> **GIVEN TASK**
Locate each line in the material containing the word "note", and copy every such line in full.

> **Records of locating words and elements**
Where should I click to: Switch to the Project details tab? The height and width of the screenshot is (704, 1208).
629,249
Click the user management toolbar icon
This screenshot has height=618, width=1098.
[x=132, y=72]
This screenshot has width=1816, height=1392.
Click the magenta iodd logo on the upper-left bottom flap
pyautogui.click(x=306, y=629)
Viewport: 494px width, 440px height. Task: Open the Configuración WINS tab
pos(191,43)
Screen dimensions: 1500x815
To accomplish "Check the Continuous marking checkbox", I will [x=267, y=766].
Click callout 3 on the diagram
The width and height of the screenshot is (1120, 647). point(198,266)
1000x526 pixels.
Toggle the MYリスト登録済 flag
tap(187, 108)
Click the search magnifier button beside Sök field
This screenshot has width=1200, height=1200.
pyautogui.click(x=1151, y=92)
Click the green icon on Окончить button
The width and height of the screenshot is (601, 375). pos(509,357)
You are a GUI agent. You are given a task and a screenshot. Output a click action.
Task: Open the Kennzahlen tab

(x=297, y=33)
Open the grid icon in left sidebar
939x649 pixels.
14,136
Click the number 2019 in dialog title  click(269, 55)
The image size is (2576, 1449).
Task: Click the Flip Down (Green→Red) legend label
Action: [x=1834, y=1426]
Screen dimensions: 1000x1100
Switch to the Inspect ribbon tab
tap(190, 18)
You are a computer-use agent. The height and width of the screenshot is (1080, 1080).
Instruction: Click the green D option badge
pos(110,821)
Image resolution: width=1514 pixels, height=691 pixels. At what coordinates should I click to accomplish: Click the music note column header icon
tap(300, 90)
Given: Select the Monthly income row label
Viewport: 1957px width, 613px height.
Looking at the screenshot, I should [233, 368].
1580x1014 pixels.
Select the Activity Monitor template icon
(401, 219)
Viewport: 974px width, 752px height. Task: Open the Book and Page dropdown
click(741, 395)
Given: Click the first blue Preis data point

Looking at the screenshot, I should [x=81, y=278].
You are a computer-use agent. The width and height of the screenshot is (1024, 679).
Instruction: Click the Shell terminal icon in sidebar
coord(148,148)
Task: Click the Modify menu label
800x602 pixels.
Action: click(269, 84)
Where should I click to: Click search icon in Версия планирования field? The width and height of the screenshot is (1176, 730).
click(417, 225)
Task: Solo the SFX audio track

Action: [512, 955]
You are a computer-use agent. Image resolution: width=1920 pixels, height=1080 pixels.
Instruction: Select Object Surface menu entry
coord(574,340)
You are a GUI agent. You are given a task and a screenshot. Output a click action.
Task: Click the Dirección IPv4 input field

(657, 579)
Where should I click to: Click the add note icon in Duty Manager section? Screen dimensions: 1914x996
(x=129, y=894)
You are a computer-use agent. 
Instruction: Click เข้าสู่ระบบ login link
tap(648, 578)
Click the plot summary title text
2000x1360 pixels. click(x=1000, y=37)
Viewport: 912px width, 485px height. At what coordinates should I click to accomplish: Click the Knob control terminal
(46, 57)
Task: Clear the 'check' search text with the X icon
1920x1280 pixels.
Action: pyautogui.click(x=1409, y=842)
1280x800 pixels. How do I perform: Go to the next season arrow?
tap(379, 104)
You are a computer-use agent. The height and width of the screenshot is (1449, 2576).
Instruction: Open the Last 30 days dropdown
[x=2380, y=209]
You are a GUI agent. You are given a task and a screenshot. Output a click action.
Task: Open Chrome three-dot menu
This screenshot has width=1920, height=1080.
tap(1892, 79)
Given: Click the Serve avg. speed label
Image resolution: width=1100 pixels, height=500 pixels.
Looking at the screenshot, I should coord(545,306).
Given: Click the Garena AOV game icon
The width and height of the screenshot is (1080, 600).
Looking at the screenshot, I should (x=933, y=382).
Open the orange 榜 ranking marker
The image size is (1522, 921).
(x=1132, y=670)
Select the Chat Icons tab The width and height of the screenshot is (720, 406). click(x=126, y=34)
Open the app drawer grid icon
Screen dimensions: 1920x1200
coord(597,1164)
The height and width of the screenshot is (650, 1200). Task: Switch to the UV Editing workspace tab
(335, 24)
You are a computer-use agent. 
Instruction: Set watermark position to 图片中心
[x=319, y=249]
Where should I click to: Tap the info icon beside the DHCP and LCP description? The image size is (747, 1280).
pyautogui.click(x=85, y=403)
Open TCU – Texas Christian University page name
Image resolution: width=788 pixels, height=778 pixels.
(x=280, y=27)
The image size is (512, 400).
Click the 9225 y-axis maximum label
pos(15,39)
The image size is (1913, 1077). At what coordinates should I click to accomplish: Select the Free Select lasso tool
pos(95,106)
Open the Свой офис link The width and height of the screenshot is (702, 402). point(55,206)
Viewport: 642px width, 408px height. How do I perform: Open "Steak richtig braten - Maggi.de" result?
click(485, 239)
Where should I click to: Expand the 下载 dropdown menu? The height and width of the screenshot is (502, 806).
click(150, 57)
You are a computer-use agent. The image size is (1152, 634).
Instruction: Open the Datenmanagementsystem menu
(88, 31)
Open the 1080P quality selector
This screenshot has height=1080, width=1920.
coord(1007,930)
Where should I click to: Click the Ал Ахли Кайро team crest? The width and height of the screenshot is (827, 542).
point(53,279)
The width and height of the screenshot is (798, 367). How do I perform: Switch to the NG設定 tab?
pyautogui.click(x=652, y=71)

> **RESPONSE**
Image resolution: width=1514 pixels, height=691 pixels. At what coordinates should I click to accomplish: Click the music note column header icon
Where should I click to: Click the add note icon in Duty Manager section? Screen dimensions: 1914x996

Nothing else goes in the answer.